Нет, решительно нет, больше никаких вопросов. Для них у вас было достаточно времени. Конец. Fin[110]. Уходите.
Марго
Миссис Йонкер, позвольте рассказать вам о сделанном мной после нашей декабрьской встречи. Вернувшись в Англию, я перенес содержание магнитофонной записи нашей беседы на бумагу. Попросил коллегу из Южной Африки проверить правильность написания слов из африкаанса. А затем проделал нечто довольно радикальное – убрал мои вопросы и подсказки и придал тексту вид вашего непрерывного рассказа.
Сегодня я хотел бы, если вы не против, прочитать вам получившийся у меня текст. Как вы на это смотрите?
Согласна.
И еще одно. Поскольку рассказанная вами история довольно длинна, я в нескольких ее местах позволил людям говорить от их собственного имени. По ходу чтения вы поймете, что я имею в виду.
Хорошо.
Тогда приступим.
В прежние времена на семейной ферме собиралось под Рождество множество народу. С разных концов страны к Фоэльфонтейну съезжались сыновья и дочери Геррита и Лени Кутзее, привозя с собой супругов и чад – последних с каждым годом становилось все больше, – и целая неделя посвящалась воспоминаниям, смеху, шуткам, но прежде всего еде. Для мужчин такие съезды были еще и временем охоты: на птиц и на антилоп.

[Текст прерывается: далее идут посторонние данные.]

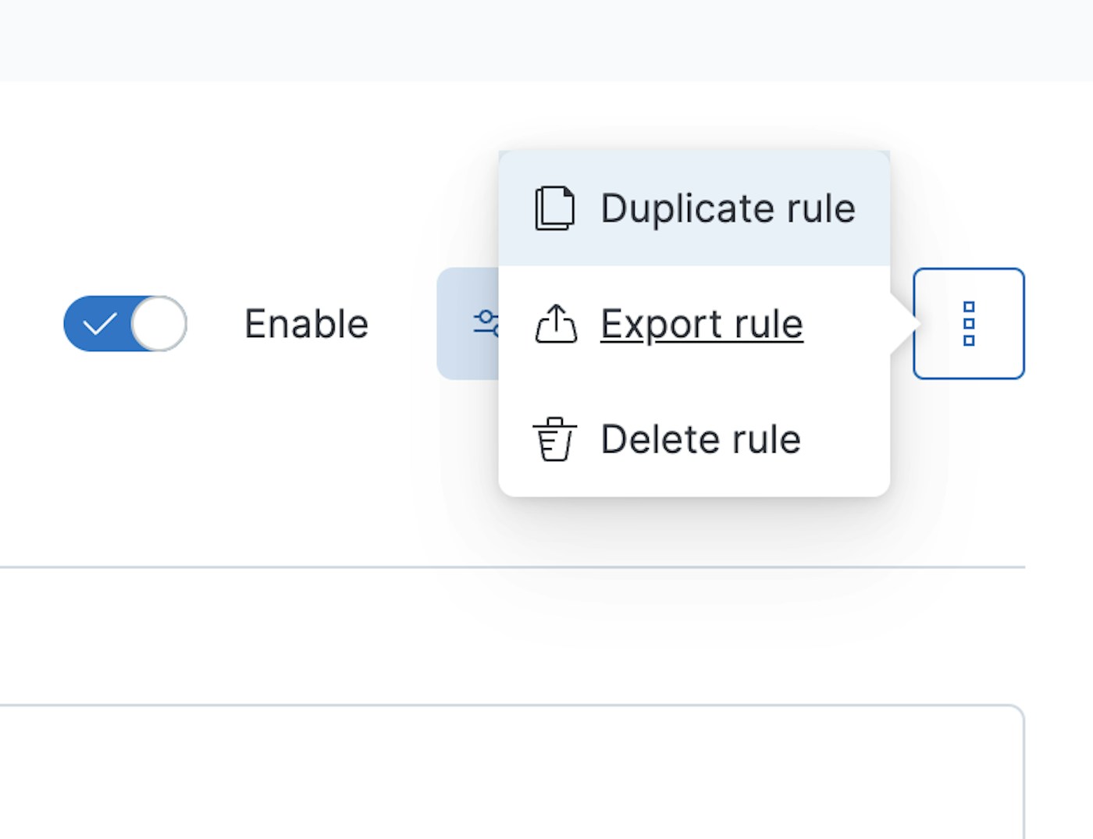Click the checkmark inside the blue switch
This screenshot has width=1093, height=839.
99,323
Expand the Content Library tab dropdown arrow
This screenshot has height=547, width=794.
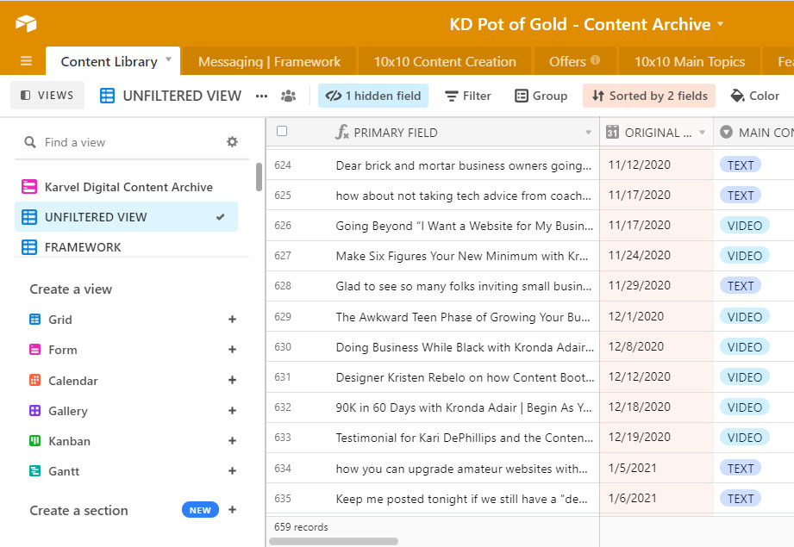click(167, 60)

Сейчас, к 1970-му, эти сборища стали, увы, менее многолюдными. Геррит Кутзее давно сошел в могилу, Лени бродит, едва волоча ноги, по частному дому престарелых в Стрэнде. Их первенец, старший из двенадцати сыновей и дочерей, тоже успел присоединиться к сонму теней; прочие же…
К сонму теней?
Слишком пышно? Я изменю. Их первенец уже покинул этот свет. Прочие же содрогаются, оставаясь наедине с собой и ощущая предзнаменования смерти.
Мне это не нравится.
Уберу. Не проблема. Он уже покинул этот свет. Прочие же и шутят не так громко, и вспоминают все больше о грустном, и в еде стали умеренными. Что до охотничьих вылазок, они прекратились: старые кости устали, да к тому же после многих лет засухи охотиться стало почти и не на кого.

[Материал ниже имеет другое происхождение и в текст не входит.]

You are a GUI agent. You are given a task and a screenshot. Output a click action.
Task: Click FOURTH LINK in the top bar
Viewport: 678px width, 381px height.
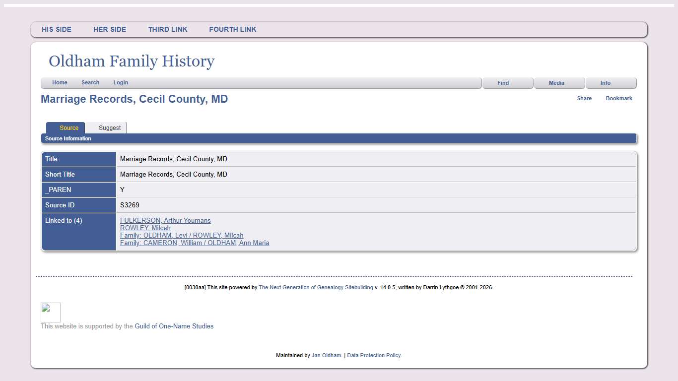click(x=233, y=29)
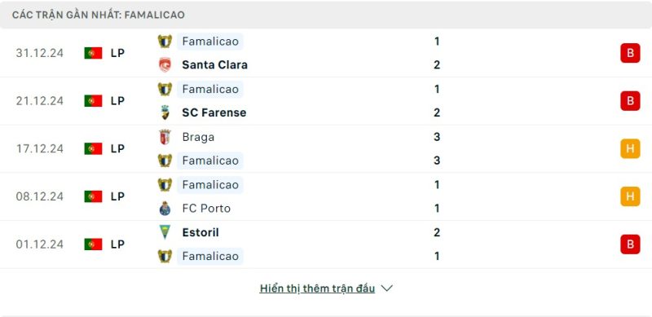Click FC Porto team crest icon
652x317 pixels.
click(x=165, y=208)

Ну а Кутзее третьего поколения, сыновья и дочери сыновей и дочерей, слишком заняты собственными делами или просто питают равнодушие к семье в целом. В этом году их насчитывается здесь лишь четверо: ее унаследовавший ферму кузен Майкл; ее приехавший из Кейптауна кузен Джон; ее сестра Кэрол; и она сама – Марго. И из всех четверых только она, подозревает Марго, вспоминает о прежних днях с ностальгией.

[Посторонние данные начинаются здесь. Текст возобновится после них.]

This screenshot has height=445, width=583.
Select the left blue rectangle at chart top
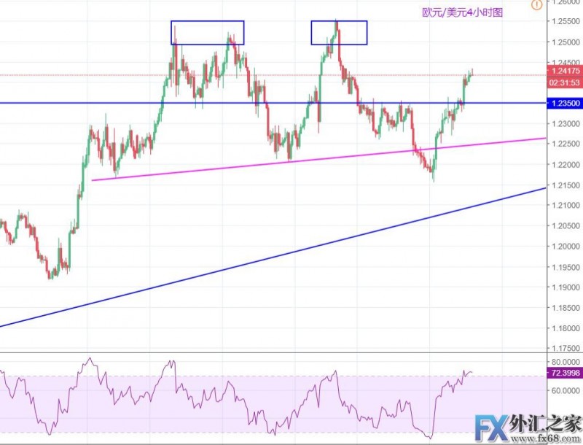coord(207,22)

Не понимаю. Почему вы называете меня «она»?
Из всех четверых только Марго, подозревает она, Марго, вспоминает о прежних днях с ностальгией… Уж больно неуклюже получается. Так нельзя. Я использую «она» как «я», но не совсем «я». А вам это действительно сильно не нравится?
Немного сбивает с толку. Но ничего, продолжайте.
В присутствии Джона его родня испытывает неловкость. Проведя много лет за морем – так много, что все решили: дела у него идут хорошо, – он вновь объявился здесь, и по причине никому не известной, может быть даже позорной. Одна из передаваемых шепотом версий гласит, что он сидел в американской тюрьме.
Родственники просто-напросто не знают, как себя с ним вести. Преступников – если он и вправду преступник – среди них еще не было. Банкрот – это да, имеется: мужчина, за которого вышла ее тетя Мари, хвастун и пьяница, семья с самого начала не одобряла его, объявил себя, чтобы не платить долги, банкротом и после этого пальцем о палец не ударил, торчит дома, проедая заработки жены. Однако банкротство, хоть оно и оставляет во рту дурной привкус, все же не преступление, между тем как заключение в тюрьму есть заключение в тюрьму.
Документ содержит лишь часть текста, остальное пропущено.